### What to work on:
Begin at the top of the records below and print each line exactly until the line containing "декабря (339, 2001)" has been printed; any pictures are to be left out.

(Items from a dataset)

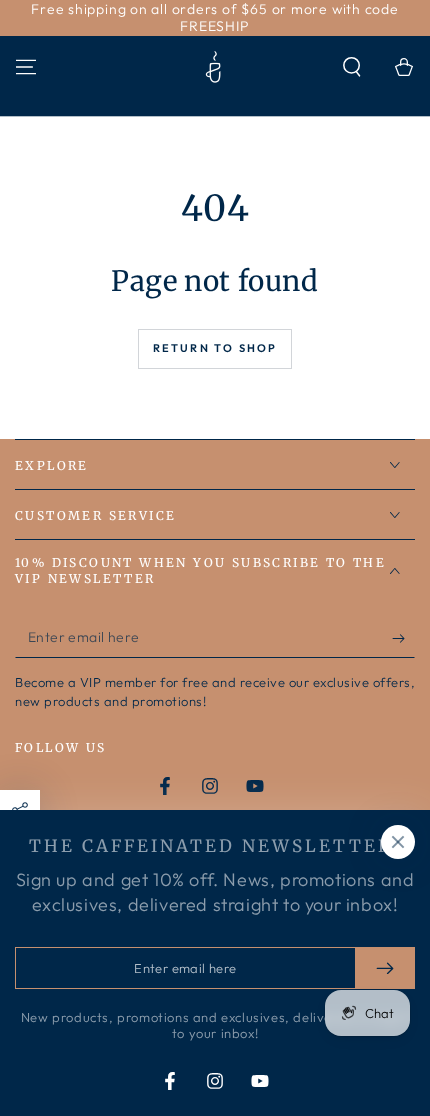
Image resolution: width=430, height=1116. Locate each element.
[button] (352, 67)
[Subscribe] (403, 638)
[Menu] (26, 67)
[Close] (398, 842)
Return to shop (215, 348)
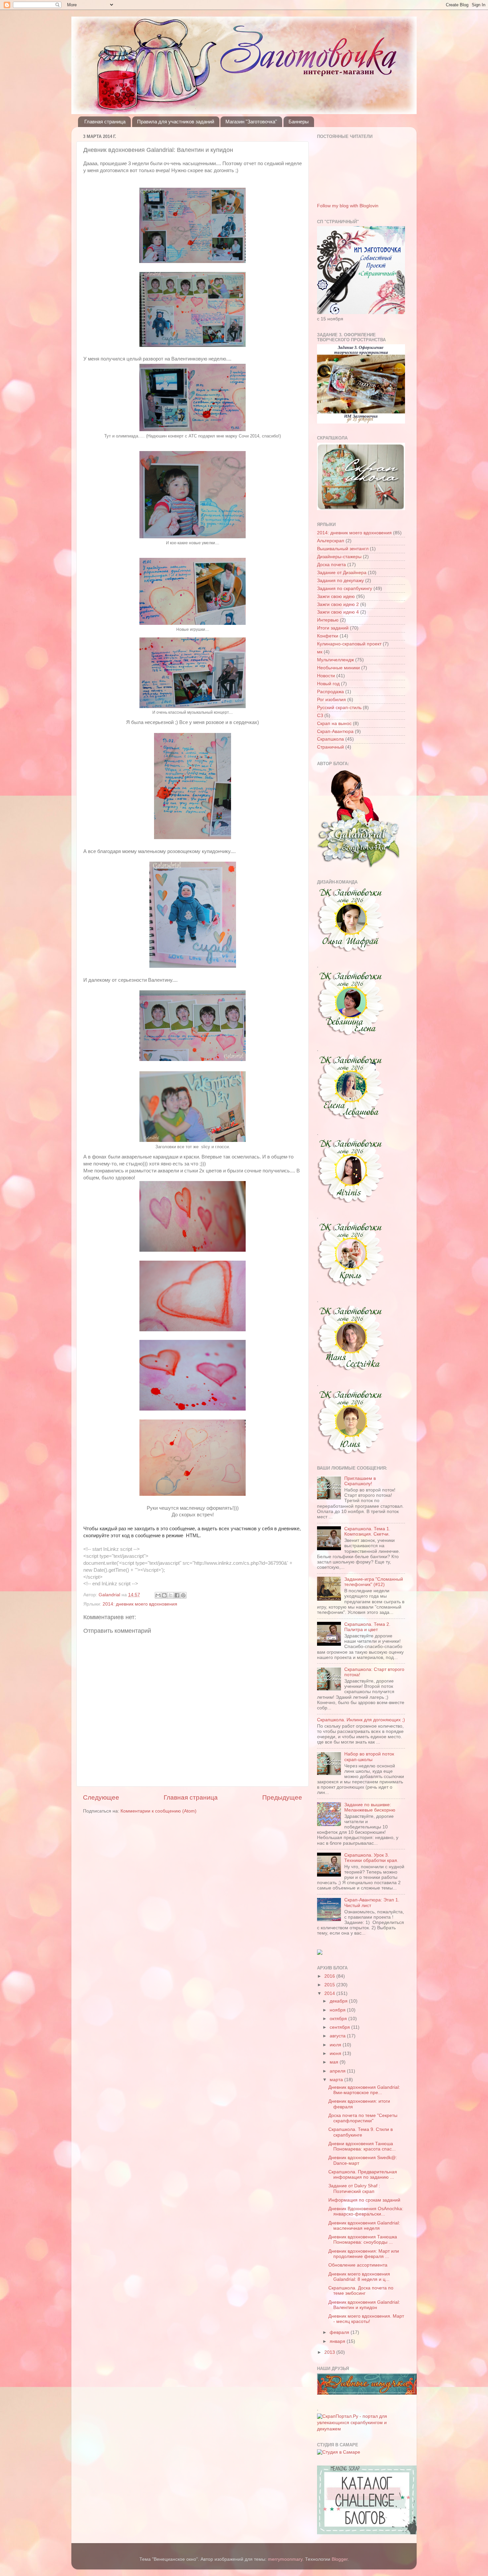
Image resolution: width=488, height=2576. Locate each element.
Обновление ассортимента (357, 2265)
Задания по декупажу (340, 580)
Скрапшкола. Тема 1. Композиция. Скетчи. (367, 1531)
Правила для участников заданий (175, 121)
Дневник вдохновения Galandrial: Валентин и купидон (364, 2305)
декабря (339, 2001)
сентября (340, 2027)
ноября (338, 2010)
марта (337, 2079)
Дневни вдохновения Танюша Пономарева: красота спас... (362, 2146)
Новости (326, 675)
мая (335, 2062)
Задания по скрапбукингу (344, 588)
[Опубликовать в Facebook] (177, 1595)
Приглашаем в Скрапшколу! (360, 1481)
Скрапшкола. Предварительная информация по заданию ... (362, 2174)
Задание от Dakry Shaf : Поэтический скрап (354, 2188)
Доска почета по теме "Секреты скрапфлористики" (362, 2118)
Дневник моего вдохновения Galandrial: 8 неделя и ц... (359, 2277)
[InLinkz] (319, 1951)
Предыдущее (282, 1797)
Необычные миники (338, 667)
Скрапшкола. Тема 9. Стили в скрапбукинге (360, 2132)
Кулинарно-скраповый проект (349, 643)
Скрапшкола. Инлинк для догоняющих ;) (361, 1719)
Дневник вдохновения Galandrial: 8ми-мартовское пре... (364, 2090)
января (338, 2341)
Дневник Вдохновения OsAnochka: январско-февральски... (365, 2211)
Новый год (328, 683)
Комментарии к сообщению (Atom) (159, 1811)
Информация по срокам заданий (364, 2200)
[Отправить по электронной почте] (158, 1595)
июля (336, 2044)
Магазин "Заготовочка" (251, 121)
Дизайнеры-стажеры (339, 556)
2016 (330, 1976)
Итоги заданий (333, 628)
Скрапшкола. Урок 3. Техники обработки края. (371, 1858)
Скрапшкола (330, 739)
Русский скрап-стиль (339, 707)
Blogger (340, 2559)
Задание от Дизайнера (341, 572)
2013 (330, 2352)
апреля (338, 2071)
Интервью (328, 620)
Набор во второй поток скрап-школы (369, 1756)
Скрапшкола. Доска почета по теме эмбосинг (360, 2290)
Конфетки (327, 635)
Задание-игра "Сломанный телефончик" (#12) (373, 1582)
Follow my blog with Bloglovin (347, 205)
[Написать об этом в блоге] (164, 1595)
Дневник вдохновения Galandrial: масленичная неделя (364, 2225)
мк (319, 651)
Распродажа (330, 691)
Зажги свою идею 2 (338, 604)
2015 (330, 1984)
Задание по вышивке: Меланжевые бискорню (369, 1807)
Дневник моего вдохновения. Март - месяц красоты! (366, 2319)
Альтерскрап (330, 540)
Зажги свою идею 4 (338, 612)
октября (339, 2018)
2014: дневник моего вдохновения (140, 1604)
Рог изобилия (331, 699)
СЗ (320, 715)
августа (338, 2035)
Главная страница (104, 121)
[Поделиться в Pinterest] (183, 1595)
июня (336, 2053)
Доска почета (331, 564)
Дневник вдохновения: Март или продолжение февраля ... (363, 2254)
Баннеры (298, 121)
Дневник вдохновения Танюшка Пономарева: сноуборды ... (362, 2239)
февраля (340, 2332)
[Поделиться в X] (170, 1595)
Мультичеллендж (335, 659)
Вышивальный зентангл (342, 548)
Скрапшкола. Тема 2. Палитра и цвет (367, 1627)
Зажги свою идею (336, 596)
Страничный (330, 747)
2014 (330, 1993)
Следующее (101, 1797)
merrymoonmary (285, 2559)
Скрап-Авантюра (335, 731)
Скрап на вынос (334, 723)
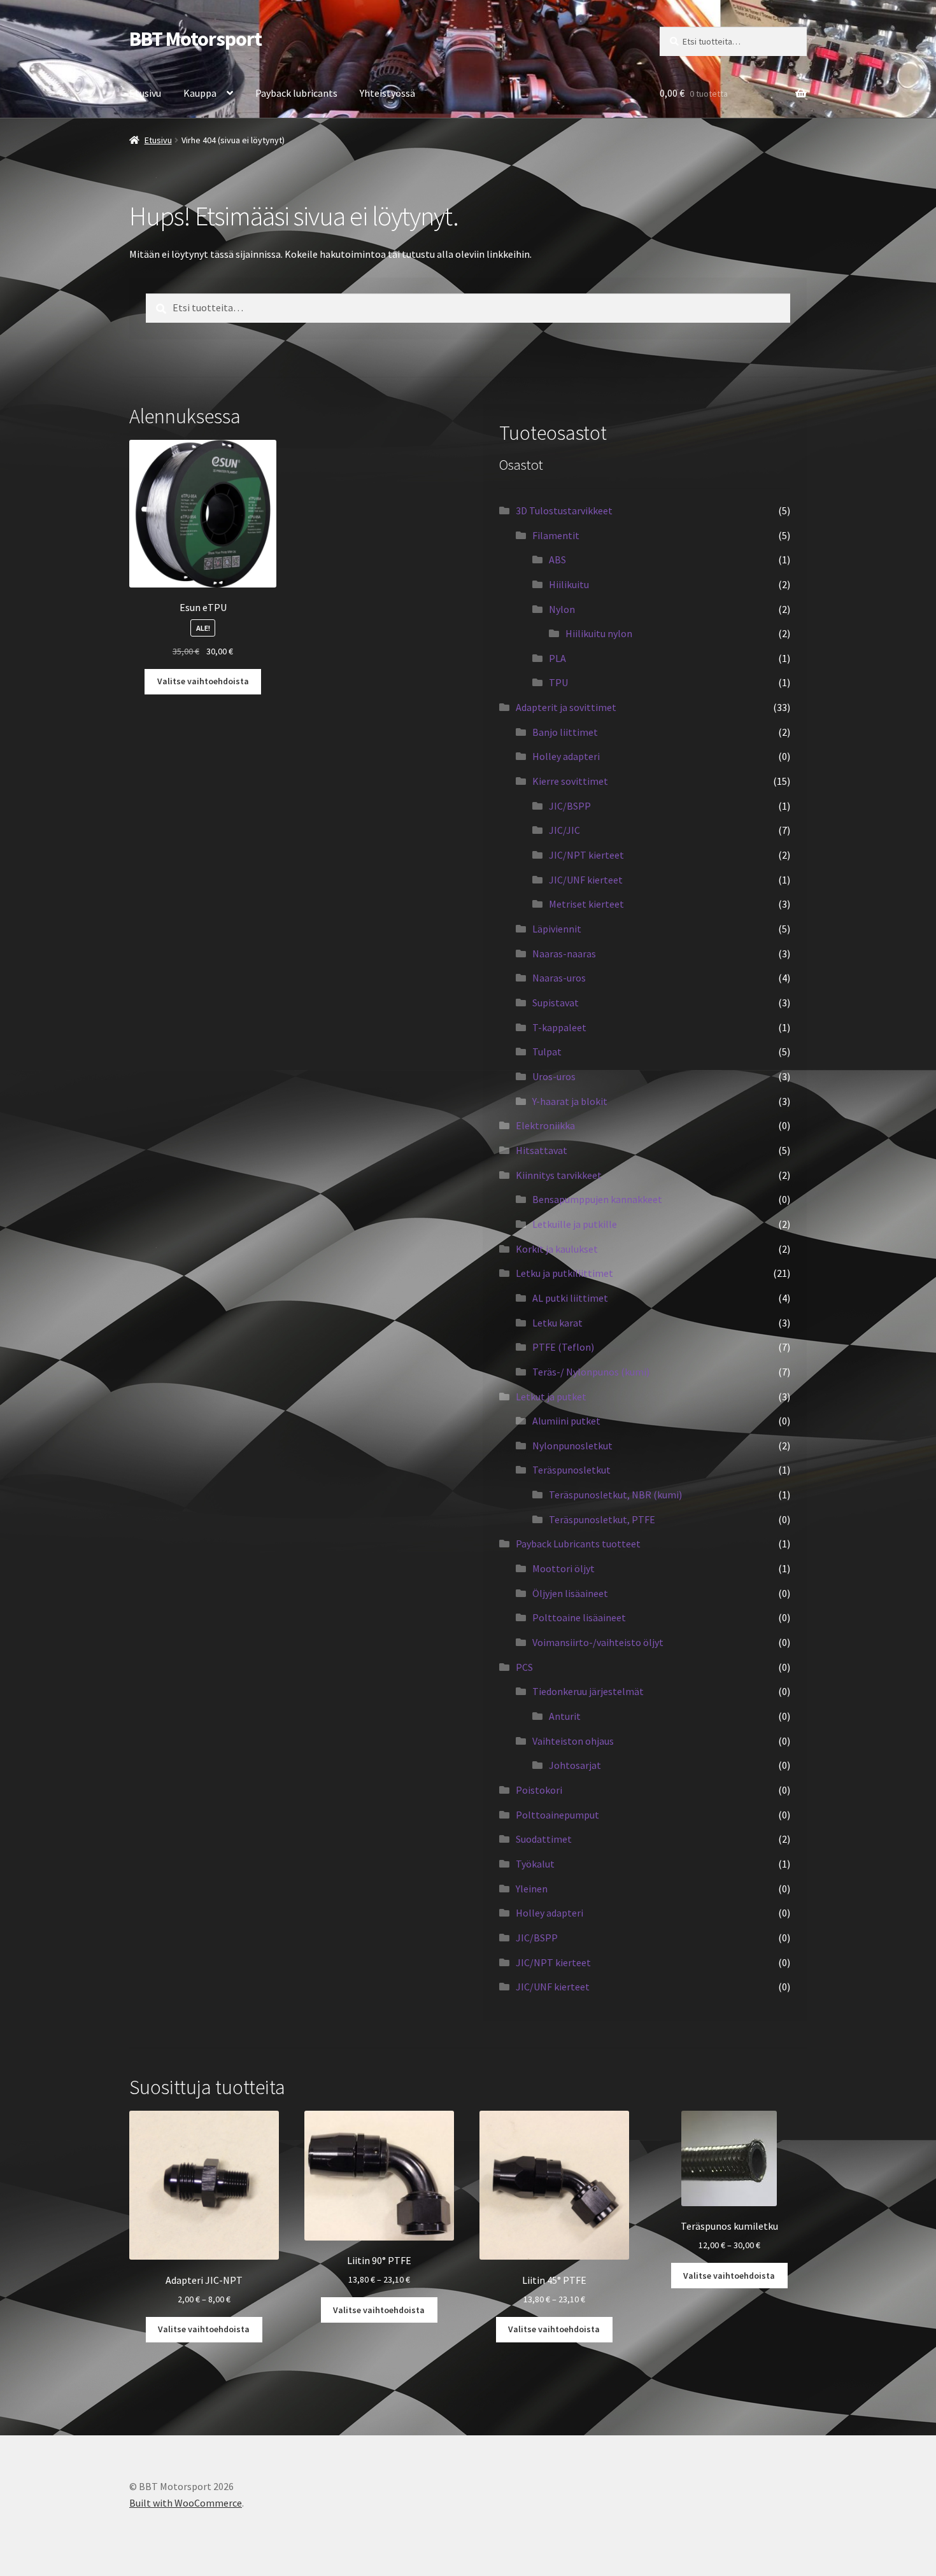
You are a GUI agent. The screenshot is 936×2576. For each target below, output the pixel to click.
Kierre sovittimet (570, 781)
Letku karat (557, 1322)
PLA (557, 658)
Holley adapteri (566, 756)
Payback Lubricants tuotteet (578, 1543)
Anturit (565, 1716)
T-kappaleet (559, 1027)
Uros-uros (554, 1076)
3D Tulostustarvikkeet (564, 510)
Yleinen (532, 1888)
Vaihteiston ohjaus (573, 1741)
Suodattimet (544, 1839)
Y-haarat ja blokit (569, 1101)
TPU (558, 682)
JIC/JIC (564, 830)
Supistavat (555, 1002)
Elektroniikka (545, 1125)
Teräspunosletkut (571, 1469)
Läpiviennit (556, 928)
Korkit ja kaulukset (557, 1248)
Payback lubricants (296, 93)
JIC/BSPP (570, 805)
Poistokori (539, 1790)
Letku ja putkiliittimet (564, 1273)
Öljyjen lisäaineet (570, 1593)
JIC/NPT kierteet (586, 854)
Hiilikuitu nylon (598, 633)
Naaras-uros (559, 977)
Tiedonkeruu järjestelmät (588, 1691)
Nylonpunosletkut (572, 1445)
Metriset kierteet (586, 903)
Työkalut (535, 1863)
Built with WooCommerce (185, 2502)
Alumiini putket (566, 1420)
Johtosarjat (575, 1765)
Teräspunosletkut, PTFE (602, 1519)
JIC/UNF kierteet (586, 879)
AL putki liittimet (570, 1298)
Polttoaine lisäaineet (579, 1617)
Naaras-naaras (564, 953)
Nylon (562, 609)
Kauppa (199, 93)
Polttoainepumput (557, 1814)
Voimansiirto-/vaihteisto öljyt (597, 1642)
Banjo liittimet (565, 732)
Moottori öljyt (563, 1568)
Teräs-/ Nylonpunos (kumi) (590, 1371)
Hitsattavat (541, 1150)
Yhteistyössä (387, 93)
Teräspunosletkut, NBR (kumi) (615, 1494)
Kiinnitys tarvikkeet (559, 1175)
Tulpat (547, 1051)
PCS (524, 1667)
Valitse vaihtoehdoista (203, 681)
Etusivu (145, 93)
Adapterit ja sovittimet (566, 707)
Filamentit (555, 535)
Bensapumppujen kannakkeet (597, 1199)
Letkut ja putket (551, 1396)
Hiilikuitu (569, 584)
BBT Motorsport (195, 39)
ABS (557, 559)
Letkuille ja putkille (574, 1224)
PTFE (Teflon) (563, 1347)
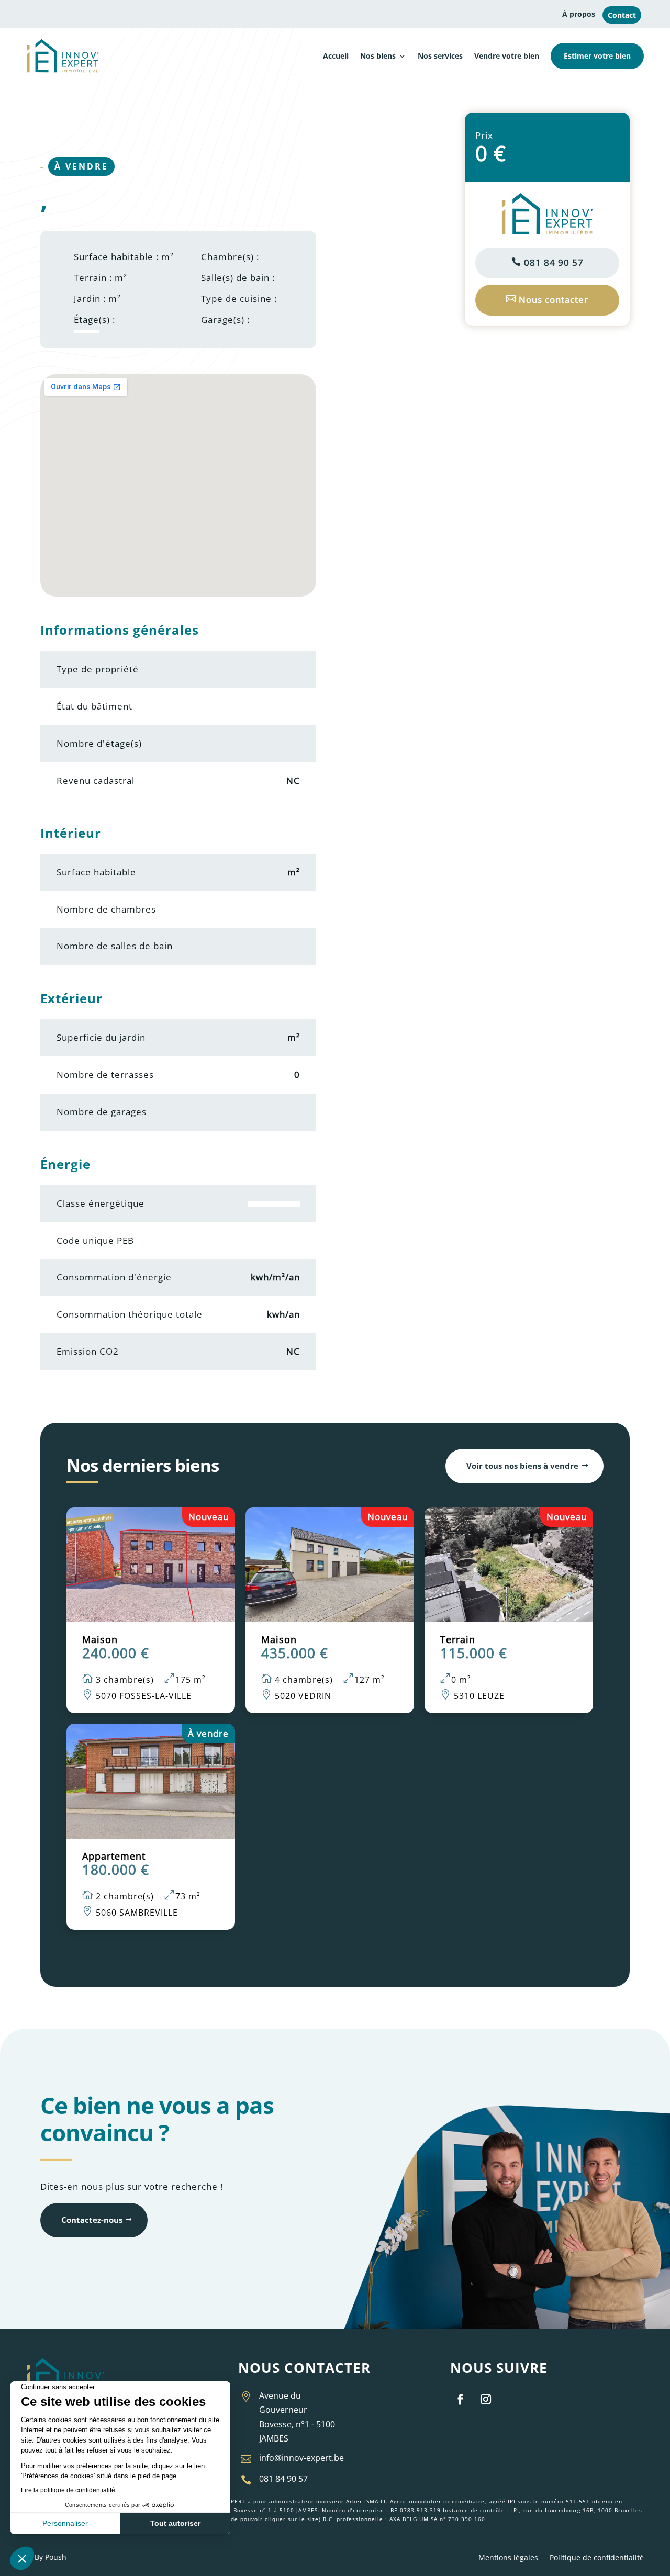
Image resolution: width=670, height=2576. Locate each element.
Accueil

### Task output:
Image resolution: width=430, height=1116. Locate each element.
[button] (352, 67)
[Subscribe] (403, 638)
[Menu] (26, 67)
[Close] (398, 842)
Return to shop (215, 348)
Image resolution: width=488, height=2576. Locate each element.
Обновление ассортимента (357, 2265)
Задания по декупажу (340, 580)
Скрапшкола. Тема 1. Композиция. Скетчи. (367, 1531)
Правила для участников заданий (175, 121)
Дневник вдохновения Galandrial: Валентин и купидон (364, 2305)
декабря (339, 2001)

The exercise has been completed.